- YOUR OBJECTIVE -
Check the material that follows and say how many lines include the string "column", giving the number alone.

- EXERCISE DATA -
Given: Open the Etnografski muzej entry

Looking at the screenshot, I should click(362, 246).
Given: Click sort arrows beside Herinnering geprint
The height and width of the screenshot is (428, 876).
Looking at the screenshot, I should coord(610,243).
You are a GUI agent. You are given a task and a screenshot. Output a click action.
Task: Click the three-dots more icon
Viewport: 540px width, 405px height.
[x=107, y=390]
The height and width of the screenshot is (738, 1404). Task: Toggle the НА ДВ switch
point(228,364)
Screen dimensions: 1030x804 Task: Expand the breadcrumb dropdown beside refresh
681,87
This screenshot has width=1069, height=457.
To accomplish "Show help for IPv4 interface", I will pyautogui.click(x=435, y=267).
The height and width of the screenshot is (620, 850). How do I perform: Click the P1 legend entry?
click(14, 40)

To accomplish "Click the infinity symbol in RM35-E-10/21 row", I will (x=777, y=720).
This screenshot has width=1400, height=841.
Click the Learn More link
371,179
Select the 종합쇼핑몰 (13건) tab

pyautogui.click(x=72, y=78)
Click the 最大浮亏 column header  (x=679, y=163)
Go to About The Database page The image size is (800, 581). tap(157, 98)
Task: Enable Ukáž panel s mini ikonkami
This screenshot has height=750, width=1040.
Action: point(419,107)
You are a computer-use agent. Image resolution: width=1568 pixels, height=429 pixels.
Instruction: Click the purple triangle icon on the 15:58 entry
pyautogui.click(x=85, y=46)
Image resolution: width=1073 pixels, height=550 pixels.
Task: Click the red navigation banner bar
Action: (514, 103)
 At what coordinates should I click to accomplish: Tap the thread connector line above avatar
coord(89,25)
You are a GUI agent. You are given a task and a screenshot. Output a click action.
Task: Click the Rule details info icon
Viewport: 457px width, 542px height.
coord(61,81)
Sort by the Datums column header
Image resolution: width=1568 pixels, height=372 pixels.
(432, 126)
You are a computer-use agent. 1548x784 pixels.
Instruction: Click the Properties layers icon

- RESPONSE TO THIS EXERCISE -
2